Repeat each record below exactly as given.

• • •

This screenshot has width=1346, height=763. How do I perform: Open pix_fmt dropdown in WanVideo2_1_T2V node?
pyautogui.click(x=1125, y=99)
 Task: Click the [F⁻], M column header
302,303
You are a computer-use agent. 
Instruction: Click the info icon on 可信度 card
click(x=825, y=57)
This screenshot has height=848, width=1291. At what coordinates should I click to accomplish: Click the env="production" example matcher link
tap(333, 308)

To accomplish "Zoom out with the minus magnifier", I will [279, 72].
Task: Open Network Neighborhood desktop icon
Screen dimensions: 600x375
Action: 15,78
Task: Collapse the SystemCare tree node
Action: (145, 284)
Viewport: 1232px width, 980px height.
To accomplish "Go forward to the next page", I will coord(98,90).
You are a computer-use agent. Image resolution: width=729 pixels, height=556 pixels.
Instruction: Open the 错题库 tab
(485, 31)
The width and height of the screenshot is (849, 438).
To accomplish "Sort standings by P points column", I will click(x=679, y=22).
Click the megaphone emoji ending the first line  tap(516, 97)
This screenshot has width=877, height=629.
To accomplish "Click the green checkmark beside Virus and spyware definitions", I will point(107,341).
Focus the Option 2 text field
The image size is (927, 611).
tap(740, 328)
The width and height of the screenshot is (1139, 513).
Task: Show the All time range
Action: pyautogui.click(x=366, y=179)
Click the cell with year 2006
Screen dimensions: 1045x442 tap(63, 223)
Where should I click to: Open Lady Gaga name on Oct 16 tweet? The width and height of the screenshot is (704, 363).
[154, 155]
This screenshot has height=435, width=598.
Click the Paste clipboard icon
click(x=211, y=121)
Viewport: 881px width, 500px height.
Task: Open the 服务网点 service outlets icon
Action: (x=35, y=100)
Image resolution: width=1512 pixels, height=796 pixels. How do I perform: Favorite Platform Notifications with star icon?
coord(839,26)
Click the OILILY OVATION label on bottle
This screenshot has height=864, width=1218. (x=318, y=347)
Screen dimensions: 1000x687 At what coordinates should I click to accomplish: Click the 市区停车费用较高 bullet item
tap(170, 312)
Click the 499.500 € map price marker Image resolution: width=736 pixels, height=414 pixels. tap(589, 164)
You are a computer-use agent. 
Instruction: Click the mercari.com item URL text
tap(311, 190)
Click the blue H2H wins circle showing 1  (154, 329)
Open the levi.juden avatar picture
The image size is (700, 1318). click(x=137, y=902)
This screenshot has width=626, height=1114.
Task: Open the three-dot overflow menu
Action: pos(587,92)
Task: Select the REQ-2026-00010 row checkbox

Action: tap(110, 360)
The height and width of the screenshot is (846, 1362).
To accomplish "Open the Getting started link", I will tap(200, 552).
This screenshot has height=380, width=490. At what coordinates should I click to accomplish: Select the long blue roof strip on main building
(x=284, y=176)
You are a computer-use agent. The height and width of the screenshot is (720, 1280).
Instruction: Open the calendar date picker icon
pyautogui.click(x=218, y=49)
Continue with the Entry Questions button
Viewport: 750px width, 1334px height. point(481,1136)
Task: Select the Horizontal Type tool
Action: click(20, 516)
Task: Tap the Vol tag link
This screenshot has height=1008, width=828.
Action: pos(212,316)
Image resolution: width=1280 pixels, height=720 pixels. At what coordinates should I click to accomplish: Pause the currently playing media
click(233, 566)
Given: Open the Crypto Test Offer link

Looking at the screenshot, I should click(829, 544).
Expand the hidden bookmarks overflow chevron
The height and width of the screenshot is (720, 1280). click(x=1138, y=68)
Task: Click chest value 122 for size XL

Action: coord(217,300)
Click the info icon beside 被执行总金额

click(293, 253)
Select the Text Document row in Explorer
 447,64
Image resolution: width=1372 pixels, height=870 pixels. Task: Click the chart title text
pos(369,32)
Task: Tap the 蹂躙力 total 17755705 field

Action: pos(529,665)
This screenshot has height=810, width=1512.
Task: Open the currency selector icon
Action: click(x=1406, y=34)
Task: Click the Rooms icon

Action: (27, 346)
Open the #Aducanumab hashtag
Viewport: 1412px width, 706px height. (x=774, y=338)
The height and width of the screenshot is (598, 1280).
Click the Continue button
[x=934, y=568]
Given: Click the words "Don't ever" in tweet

• • •

OUTPUT BELOW:
This screenshot has width=1346, height=763. How do I perform: Open pix_fmt dropdown in WanVideo2_1_T2V node?
pyautogui.click(x=1125, y=99)
 Task: Click the [F⁻], M column header
302,303
You are a computer-use agent. 
Instruction: Click the info icon on 可信度 card
click(x=825, y=57)
This screenshot has height=848, width=1291. At what coordinates should I click to accomplish: Click the env="production" example matcher link
tap(333, 308)

To accomplish "Zoom out with the minus magnifier", I will [279, 72].
Task: Open Network Neighborhood desktop icon
Screen dimensions: 600x375
Action: 15,78
Task: Collapse the SystemCare tree node
Action: (145, 284)
Viewport: 1232px width, 980px height.
To accomplish "Go forward to the next page", I will coord(98,90).
You are a computer-use agent. Image resolution: width=729 pixels, height=556 pixels.
Instruction: Open the 错题库 tab
(485, 31)
The width and height of the screenshot is (849, 438).
To accomplish "Sort standings by P points column", I will click(x=679, y=22).
Click the megaphone emoji ending the first line  tap(516, 97)
This screenshot has width=877, height=629.
To accomplish "Click the green checkmark beside Virus and spyware definitions", I will point(107,341).
Focus the Option 2 text field
The image size is (927, 611).
tap(740, 328)
The width and height of the screenshot is (1139, 513).
Task: Show the All time range
Action: pyautogui.click(x=366, y=179)
Click the cell with year 2006
Screen dimensions: 1045x442 tap(63, 223)
Where should I click to: Open Lady Gaga name on Oct 16 tweet? The width and height of the screenshot is (704, 363).
[154, 155]
This screenshot has height=435, width=598.
Click the Paste clipboard icon
click(x=211, y=121)
Viewport: 881px width, 500px height.
Task: Open the 服务网点 service outlets icon
Action: (x=35, y=100)
Image resolution: width=1512 pixels, height=796 pixels. How do I perform: Favorite Platform Notifications with star icon?
coord(839,26)
Click the OILILY OVATION label on bottle
This screenshot has height=864, width=1218. (x=318, y=347)
Screen dimensions: 1000x687 At what coordinates should I click to accomplish: Click the 市区停车费用较高 bullet item
tap(170, 312)
Click the 499.500 € map price marker Image resolution: width=736 pixels, height=414 pixels. tap(589, 164)
You are a computer-use agent. 
Instruction: Click the mercari.com item URL text
tap(311, 190)
Click the blue H2H wins circle showing 1  (154, 329)
Open the levi.juden avatar picture
The image size is (700, 1318). click(x=137, y=902)
This screenshot has width=626, height=1114.
Task: Open the three-dot overflow menu
Action: pos(587,92)
Task: Select the REQ-2026-00010 row checkbox

Action: tap(110, 360)
The height and width of the screenshot is (846, 1362).
To accomplish "Open the Getting started link", I will tap(200, 552).
This screenshot has height=380, width=490. At what coordinates should I click to accomplish: Select the long blue roof strip on main building
(x=284, y=176)
You are a computer-use agent. The height and width of the screenshot is (720, 1280).
Instruction: Open the calendar date picker icon
pyautogui.click(x=218, y=49)
Continue with the Entry Questions button
Viewport: 750px width, 1334px height. point(481,1136)
Task: Select the Horizontal Type tool
Action: click(20, 516)
Task: Tap the Vol tag link
This screenshot has height=1008, width=828.
Action: pos(212,316)
Image resolution: width=1280 pixels, height=720 pixels. At what coordinates should I click to accomplish: Pause the currently playing media
click(233, 566)
Given: Open the Crypto Test Offer link

Looking at the screenshot, I should click(829, 544).
Expand the hidden bookmarks overflow chevron
The height and width of the screenshot is (720, 1280). click(x=1138, y=68)
Task: Click chest value 122 for size XL

Action: coord(217,300)
Click the info icon beside 被执行总金额

click(293, 253)
Select the Text Document row in Explorer
 447,64
Image resolution: width=1372 pixels, height=870 pixels. Task: Click the chart title text
pos(369,32)
Task: Tap the 蹂躙力 total 17755705 field

Action: pos(529,665)
This screenshot has height=810, width=1512.
Task: Open the currency selector icon
Action: click(x=1406, y=34)
Task: Click the Rooms icon

Action: (27, 346)
Open the #Aducanumab hashtag
Viewport: 1412px width, 706px height. (x=774, y=338)
The height and width of the screenshot is (598, 1280).
Click the Continue button
[x=934, y=568]
Given: Click the words "Don't ever" in tweet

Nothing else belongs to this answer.